● **What to do**: Include no pictures. Output exactly the lines from the one that contains "This screenshot has" through the final line of the entries.

────────────────

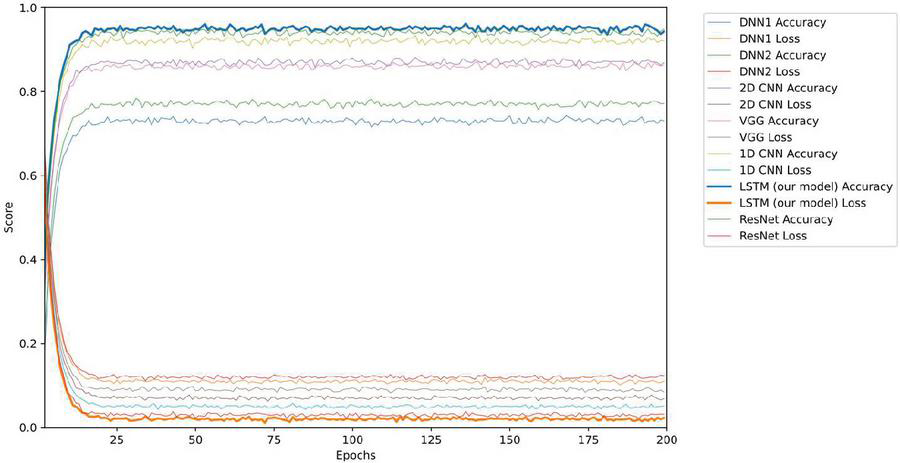Click the 0.8 tick label on the y-axis
The image size is (900, 463).
tap(26, 92)
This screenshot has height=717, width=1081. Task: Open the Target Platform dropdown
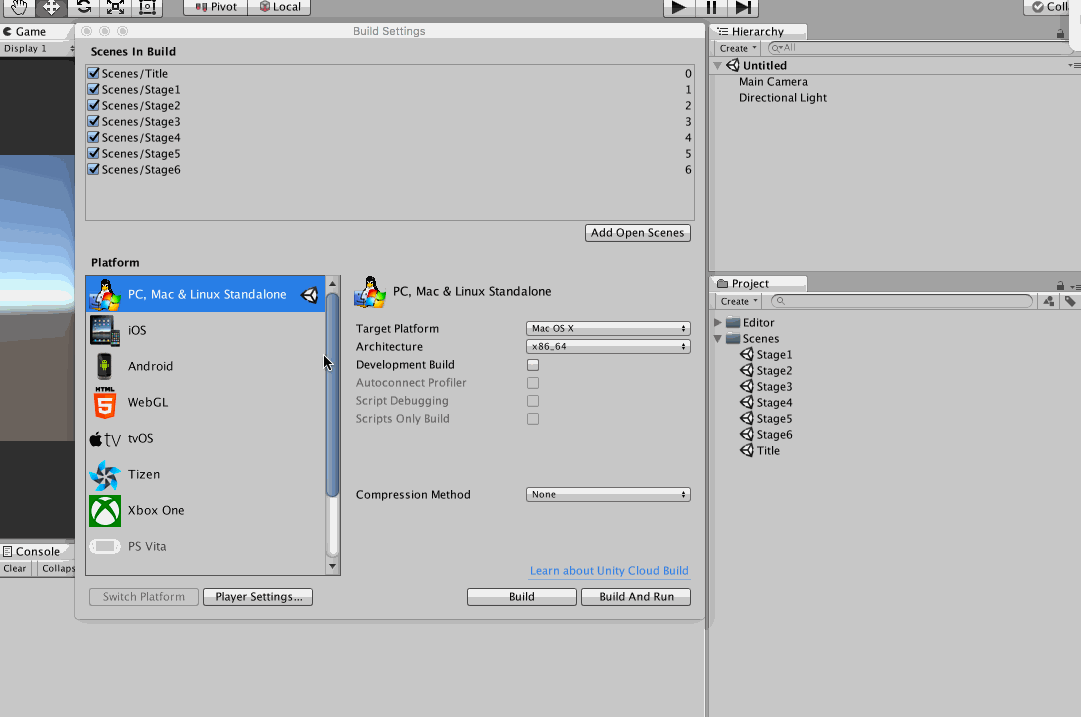[607, 328]
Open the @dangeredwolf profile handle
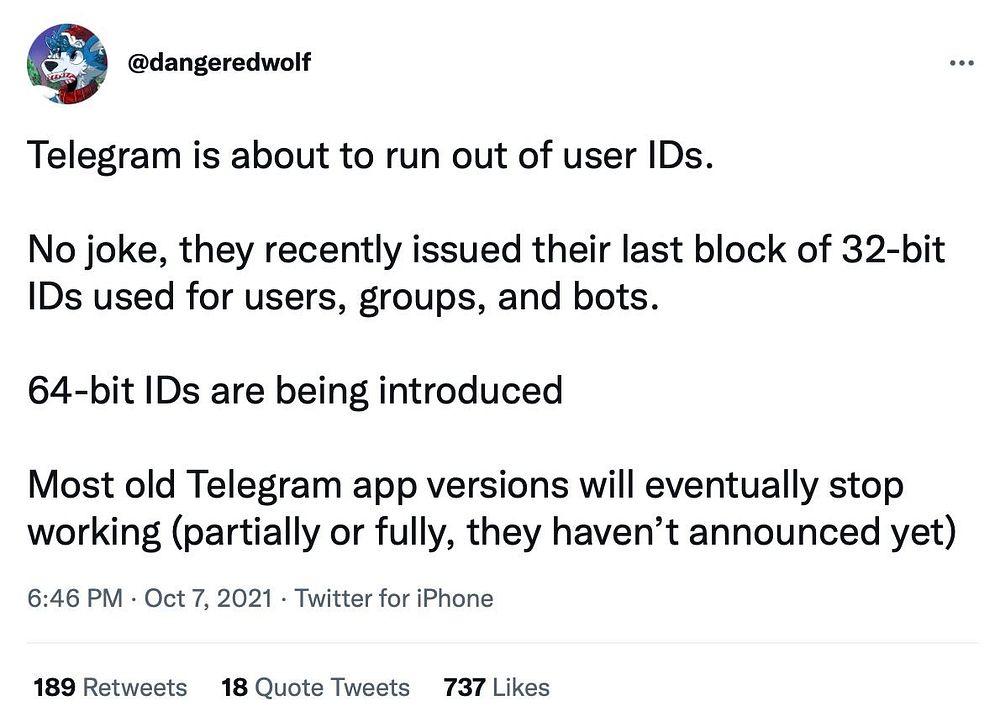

────────────────

● **Problem solution**:
This screenshot has height=717, width=1081. Task: Open the Target Platform dropdown
[607, 328]
Open the @dangeredwolf profile handle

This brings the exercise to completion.